### Stored items
━━━━━━━━━━━━━━━━

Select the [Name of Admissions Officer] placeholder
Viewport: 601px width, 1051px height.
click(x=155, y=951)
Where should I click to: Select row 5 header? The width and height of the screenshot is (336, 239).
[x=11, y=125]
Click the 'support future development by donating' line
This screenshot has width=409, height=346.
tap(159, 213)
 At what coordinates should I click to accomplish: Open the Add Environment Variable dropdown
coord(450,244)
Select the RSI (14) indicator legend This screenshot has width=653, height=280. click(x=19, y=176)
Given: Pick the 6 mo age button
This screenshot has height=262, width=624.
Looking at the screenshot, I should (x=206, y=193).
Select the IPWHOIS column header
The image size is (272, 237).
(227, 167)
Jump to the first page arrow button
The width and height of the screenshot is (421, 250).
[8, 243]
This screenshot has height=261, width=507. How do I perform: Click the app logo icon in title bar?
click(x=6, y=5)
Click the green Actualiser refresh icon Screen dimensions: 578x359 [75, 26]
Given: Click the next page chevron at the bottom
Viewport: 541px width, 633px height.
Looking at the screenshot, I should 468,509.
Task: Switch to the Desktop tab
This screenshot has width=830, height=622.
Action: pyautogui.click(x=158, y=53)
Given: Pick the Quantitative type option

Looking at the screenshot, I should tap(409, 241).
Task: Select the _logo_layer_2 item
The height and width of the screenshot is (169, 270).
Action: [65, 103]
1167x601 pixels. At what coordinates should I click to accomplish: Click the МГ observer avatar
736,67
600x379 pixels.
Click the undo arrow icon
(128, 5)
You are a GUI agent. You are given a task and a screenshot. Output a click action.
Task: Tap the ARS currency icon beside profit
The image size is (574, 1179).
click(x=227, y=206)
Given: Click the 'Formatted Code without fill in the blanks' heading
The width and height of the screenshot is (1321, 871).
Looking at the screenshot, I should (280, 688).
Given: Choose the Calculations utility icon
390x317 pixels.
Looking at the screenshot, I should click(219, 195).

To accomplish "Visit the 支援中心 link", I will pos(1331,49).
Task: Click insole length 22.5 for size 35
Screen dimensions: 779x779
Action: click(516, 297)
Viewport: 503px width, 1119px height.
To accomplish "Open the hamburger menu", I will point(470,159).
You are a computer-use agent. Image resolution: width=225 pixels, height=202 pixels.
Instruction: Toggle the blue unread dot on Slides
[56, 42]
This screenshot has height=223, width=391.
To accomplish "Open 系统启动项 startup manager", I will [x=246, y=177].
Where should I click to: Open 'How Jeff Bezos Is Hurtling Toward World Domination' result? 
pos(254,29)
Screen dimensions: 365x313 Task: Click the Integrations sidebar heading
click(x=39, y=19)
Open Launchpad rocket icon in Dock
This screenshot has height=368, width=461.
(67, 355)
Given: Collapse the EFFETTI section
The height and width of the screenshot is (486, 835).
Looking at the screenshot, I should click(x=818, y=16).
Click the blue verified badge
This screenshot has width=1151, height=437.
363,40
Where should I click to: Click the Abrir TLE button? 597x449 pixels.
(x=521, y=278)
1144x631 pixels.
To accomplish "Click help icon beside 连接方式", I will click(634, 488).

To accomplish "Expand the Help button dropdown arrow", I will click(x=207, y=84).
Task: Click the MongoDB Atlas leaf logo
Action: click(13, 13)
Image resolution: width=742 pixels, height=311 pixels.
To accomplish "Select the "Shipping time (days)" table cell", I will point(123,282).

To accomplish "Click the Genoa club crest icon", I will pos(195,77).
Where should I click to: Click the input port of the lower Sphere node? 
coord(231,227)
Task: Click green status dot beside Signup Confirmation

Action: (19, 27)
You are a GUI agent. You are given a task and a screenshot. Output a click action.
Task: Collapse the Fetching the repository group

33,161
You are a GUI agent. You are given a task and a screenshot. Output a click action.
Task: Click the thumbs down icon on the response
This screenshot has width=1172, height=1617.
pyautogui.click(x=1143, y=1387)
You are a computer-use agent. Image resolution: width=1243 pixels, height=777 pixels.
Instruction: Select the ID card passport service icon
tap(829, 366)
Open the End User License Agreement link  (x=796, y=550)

━━━━━━━━━━━━━━━━

### Exercise
An accurate, complete transcription of the records above is needed.

### Exercise output
Select the [Name of Admissions Officer] placeholder
Viewport: 601px width, 1051px height.
click(x=155, y=951)
Where should I click to: Select row 5 header? The width and height of the screenshot is (336, 239).
[x=11, y=125]
Click the 'support future development by donating' line
This screenshot has width=409, height=346.
tap(159, 213)
 At what coordinates should I click to accomplish: Open the Add Environment Variable dropdown
coord(450,244)
Select the RSI (14) indicator legend This screenshot has width=653, height=280. click(x=19, y=176)
Given: Pick the 6 mo age button
This screenshot has height=262, width=624.
Looking at the screenshot, I should (x=206, y=193).
Select the IPWHOIS column header
The image size is (272, 237).
(227, 167)
Jump to the first page arrow button
The width and height of the screenshot is (421, 250).
[8, 243]
This screenshot has height=261, width=507. How do I perform: Click the app logo icon in title bar?
click(x=6, y=5)
Click the green Actualiser refresh icon Screen dimensions: 578x359 [75, 26]
Given: Click the next page chevron at the bottom
Viewport: 541px width, 633px height.
Looking at the screenshot, I should 468,509.
Task: Switch to the Desktop tab
This screenshot has width=830, height=622.
Action: pyautogui.click(x=158, y=53)
Given: Pick the Quantitative type option

Looking at the screenshot, I should tap(409, 241).
Task: Select the _logo_layer_2 item
The height and width of the screenshot is (169, 270).
Action: [65, 103]
1167x601 pixels. At what coordinates should I click to accomplish: Click the МГ observer avatar
736,67
600x379 pixels.
Click the undo arrow icon
(128, 5)
You are a GUI agent. You are given a task and a screenshot. Output a click action.
Task: Tap the ARS currency icon beside profit
The image size is (574, 1179).
click(x=227, y=206)
Given: Click the 'Formatted Code without fill in the blanks' heading
The width and height of the screenshot is (1321, 871).
Looking at the screenshot, I should (280, 688).
Given: Choose the Calculations utility icon
390x317 pixels.
Looking at the screenshot, I should click(219, 195).

To accomplish "Visit the 支援中心 link", I will pos(1331,49).
Task: Click insole length 22.5 for size 35
Screen dimensions: 779x779
Action: click(516, 297)
Viewport: 503px width, 1119px height.
To accomplish "Open the hamburger menu", I will point(470,159).
You are a computer-use agent. Image resolution: width=225 pixels, height=202 pixels.
Instruction: Toggle the blue unread dot on Slides
[56, 42]
This screenshot has height=223, width=391.
To accomplish "Open 系统启动项 startup manager", I will [x=246, y=177].
Where should I click to: Open 'How Jeff Bezos Is Hurtling Toward World Domination' result? 
pos(254,29)
Screen dimensions: 365x313 Task: Click the Integrations sidebar heading
click(x=39, y=19)
Open Launchpad rocket icon in Dock
This screenshot has height=368, width=461.
(67, 355)
Given: Collapse the EFFETTI section
The height and width of the screenshot is (486, 835).
Looking at the screenshot, I should click(x=818, y=16).
Click the blue verified badge
This screenshot has width=1151, height=437.
363,40
Where should I click to: Click the Abrir TLE button? 597x449 pixels.
(x=521, y=278)
1144x631 pixels.
To accomplish "Click help icon beside 连接方式", I will click(634, 488).

To accomplish "Expand the Help button dropdown arrow", I will click(x=207, y=84).
Task: Click the MongoDB Atlas leaf logo
Action: click(13, 13)
Image resolution: width=742 pixels, height=311 pixels.
To accomplish "Select the "Shipping time (days)" table cell", I will point(123,282).

To accomplish "Click the Genoa club crest icon", I will pos(195,77).
Where should I click to: Click the input port of the lower Sphere node? 
coord(231,227)
Task: Click green status dot beside Signup Confirmation

Action: (19, 27)
You are a GUI agent. You are given a task and a screenshot. Output a click action.
Task: Collapse the Fetching the repository group

33,161
You are a GUI agent. You are given a task and a screenshot. Output a click action.
Task: Click the thumbs down icon on the response
This screenshot has width=1172, height=1617.
pyautogui.click(x=1143, y=1387)
You are a computer-use agent. Image resolution: width=1243 pixels, height=777 pixels.
Instruction: Select the ID card passport service icon
tap(829, 366)
Open the End User License Agreement link  (x=796, y=550)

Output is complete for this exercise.